The Ethernet Square Virtual Machine (EVM) handles the internal state and calculations of the entire Ethernet Fong network. Think of EVM as such a massively decentralized computer that contains addresses that can execute code, change data, and interact with each other.

Web3.js is a Javascript API that allows you to interact with blockchains, including trading and invoking smart contracts. This API abstracts communication with Ethernet Square clients, allowing developers to focus on the content of their applications. You must embed an instance of web3 in your browser to perform this operation.

Other tools that we will use

Truffle is a popular test development framework for ethernet. It includes development zone block chain, compilation and migration scripts for deploying contracts to block chains, contract testing, etc. It makes development easier!

Truffle Contracts is an abstraction on top of Web3 Javascript API that allows you to easily connect and interact with smart contracts.
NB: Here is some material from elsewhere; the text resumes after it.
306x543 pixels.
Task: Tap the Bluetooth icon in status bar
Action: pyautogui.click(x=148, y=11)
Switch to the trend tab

Metamask will bring ethernet to your browser. It is a browser extension that provides a secure web3 instance that links to your Ethernet Square address, allowing you to use decentralized applications. We won't use Metamask in this tutorial, but it's a way for people to interact with DApp in production. Instead, we will inject our own web3 instances during development. For more information, see this link.

Let's go!

For simplicity, we won't actually build the complete voting system I described earlier. For illustration purposes, it is just a single-page application where users can enter their ID and vote for candidates. There will also be a button to calculate and display the number of votes for each candidate.
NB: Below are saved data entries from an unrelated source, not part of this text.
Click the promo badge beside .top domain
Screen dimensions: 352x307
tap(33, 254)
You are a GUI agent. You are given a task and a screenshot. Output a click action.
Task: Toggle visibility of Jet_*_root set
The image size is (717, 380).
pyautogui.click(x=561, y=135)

In this way, we will be able to focus on the process of creating and interacting with smart contracts in the application. The source code for the entire application will be in this repository, and you need to install Node.js and npm.

1. First, let's install Truffle globally. Npm install-g truffle

To use the Truffle command, you must run them in an existing project.

Git clone https://github.com/tko22/truffle-webpack-boilerplatecd truffle-webpack-boilerplatenpm install

This repository is just a framework for Truffle Box, a template or sample application that can be obtained in a command-truffle unbox [box name]. However, Truffle box with webpack is not updated with the latest version and includes a sample application. So, I created this repo.

two。 Directory structure

Your directory structure should include the following:

Contracts/: includes folders for all contracts. Do not delete Migrations.sol.

Migrations/: contains a folder of Migration files to help you deploy smart contracts into the blockchain.

Src/: saves the application's HTML/CSS and Javascript files.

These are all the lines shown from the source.